Subscription Required. Please recommend JoVE to your librarian.

Representative Results

or Start trial to access full content. Learn more about your institution’s access to JoVE content here

Из-за необходимости для ввода большого количества хроматина HyCCAPP для достижения успеха клетки выращивают на относительно высокий уровень confluency. Трипановый голубой окраски используется для подтверждения, что клетки смертности умеренный (< 10%). В единственном экземпляре экспериментах, хроматина содержание до гибридизации захвата должна быть в диапазоне femtomolar, который, как правило, требует по крайней мере 109 клеток как исходный материал. До полномасштабных экспериментов рекомендуется протестировать производительность олигонуклеотида захвата в небольших партиях. Гибридизация захватывает с помощью титрования олигонуклеотиды показаны на рисунке 1. Количество захвата олигонуклеотиды постепенно увеличивается, в то время как общая концентрация остается неизменным. Этот эксперимент ясно показывает три ключевых аспекта. Во-первых она помогает определить, для данного региона, для достижения оптимальной (и максимальная) гибридизации эффективности необходимы сколько олигонуклеотидов. Во-вторых она показывает, если есть любые очевидные пагубные взаимодействия между заданным олигонуклеотиды. И наконец она показывает, если есть любой олигонуклеотиды с плохой специфики, которые несут значительные суммы фона (в этом случае измеряется ПЦР анализа с праймерами, ориентация других регионов в геноме).

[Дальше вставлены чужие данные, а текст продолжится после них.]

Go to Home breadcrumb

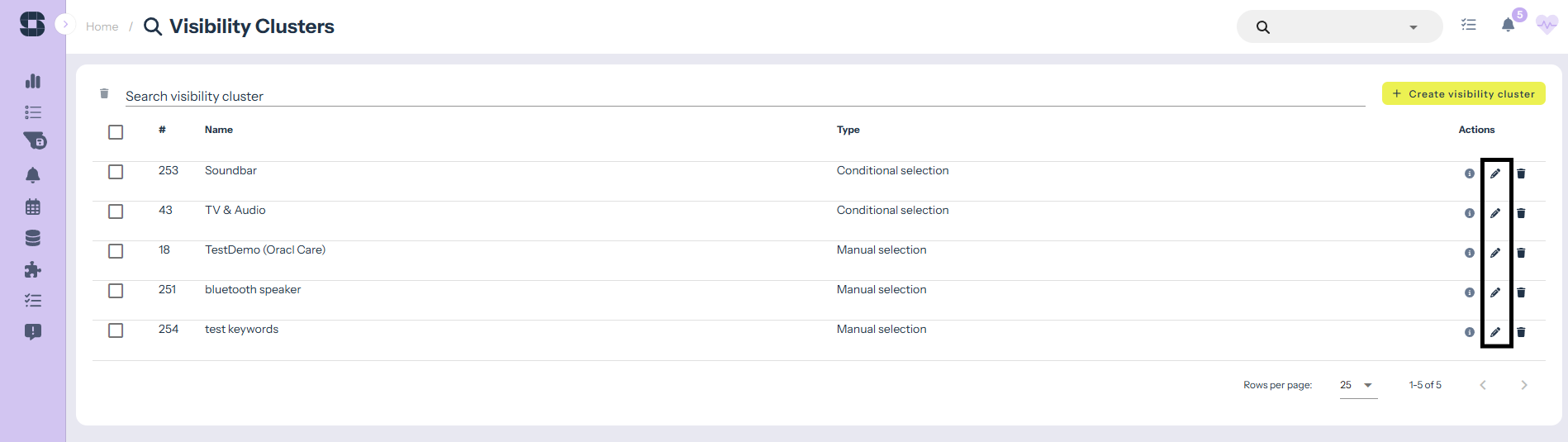(x=102, y=26)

Урожайность гибридизации захвата появится скромными ввиду сшитого образца хроматина. Значительная часть фрагментов в высокоструктурированные хроматина не будет поддаются для захвата гибридизации. Серийный гибридизации эксперименты демонстрируют этот (рис. 2). Если успешно выполняется захват гибридизации, последующих захвата эксперимент из того же материала хроматина, используя другой набор захвата олигонуклеотиды приведет к сопоставимых (чуть ниже) урожаи, чем при использовании свежих хроматина (~ 11% ниже на в среднем). Но если же региона предназначен снова с тем же набором олигонуклеотиды в второй захват эксперимент с использованием образца хроматина, оставшиеся после первого захвата экспериментировать, урожайность будет уменьшаться около 90%, подтверждающий что большая часть Гибридизация поддаются материал был захвачен. Если такое снижение захвата не наблюдается после последующих записей с тем же набором олигонуклеотиды, это указывает на технические проблемы в шаг записи гибридизации.

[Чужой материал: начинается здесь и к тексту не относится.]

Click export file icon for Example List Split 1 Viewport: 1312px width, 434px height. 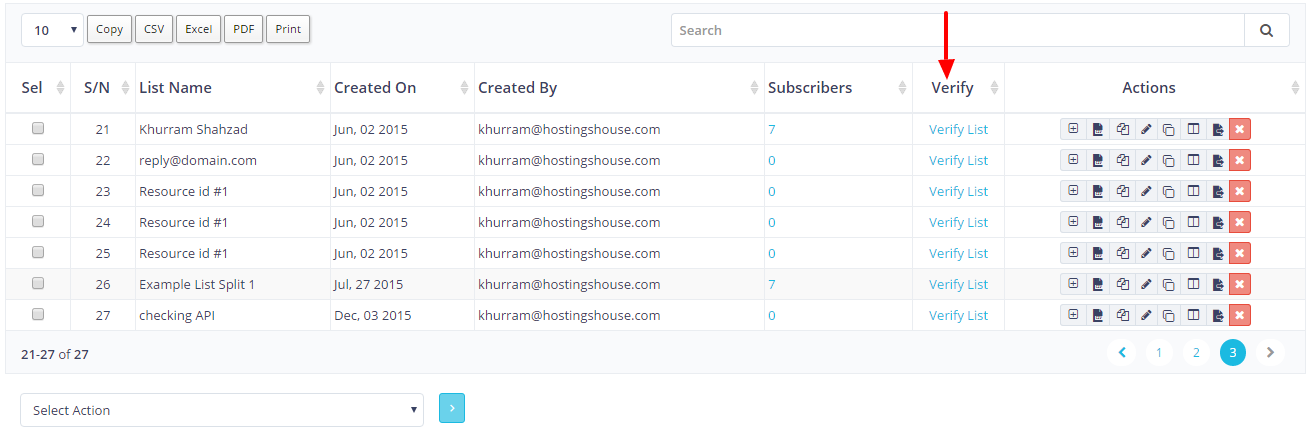click(x=1217, y=284)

В простых системах как дрожжи мы наблюдали, эффективность захвата, приближается к 4%5, которые привели к выявлению 9 белков дифференциально обогащенный в 2 регионах, когда дрожжи был выращен в различных условиях. В клетках человека однако, имея геном ~ 250 раз больше дрожжей, гибридизации урожаи, как правило, ниже 1% (рис. 3). Как показано на рисунке 3 , один эксперимент может привести к недостаточной суммы для протеомики анализов. В этом случае несколько захваченных образцах придется быть объединены для того, чтобы выполнить анализ последующих масс-спектрометрии. Кроме того более низкие концентрации захваченных целевого региона хроматина может использоваться для целенаправленного анализа подходов, таких, как Западный blotting и массы на основе спектрометрия отдельных реакции, мониторинг анализов.

Figure 1
Рисунок 1: Box участка представление захвата олигонуклеотида титрования. Увеличение числа захвата олигонуклеотиды были протестированы и анализ ПЦР. Фон относится к анализы ПЦР, ориентация других регионов в геноме. Значения представлены как раз изменение от гибридизации захвата с помощью единого олигонуклеотида. Усы представляют собой минимальные и максимальные значения. Пожалуйста, нажмите здесь, чтобы посмотреть большую версию этой фигуры.

Figure 2
Рисунок 2: поле Серийный захватывает участок представление. Гибридизация последовательные снимки с тем же набором олигонуклеотиды (A_A) показывают, сильное падение обогащения, по сравнению с последовательным гибридизации захватывает с использованием другого набора олигонуклеотиды (A_B) (p = 3,88 e-5). Обогащение измеряется ПЦР и показаны значения относительно захватов, с использованием свежих хроматина. Усы представляют собой минимальные и максимальные значения. Пожалуйста, нажмите здесь, чтобы посмотреть большую версию этой фигуры.

Figure 3
Рисунок 3: гибридизации захвата использованием человеческих клеток. Гибридизация захват регионов, расположенных в разных хромосомах. Каждый регион служит отрицательный контроль для другого. Кроме того захват гибридизации выполняется с использованием омлет (Scr) последовательности как истинный отрицательный контроль. Планки погрешностей представляют собой стандартное отклонение. Пожалуйста, нажмите здесь, чтобы посмотреть большую версию этой фигуры.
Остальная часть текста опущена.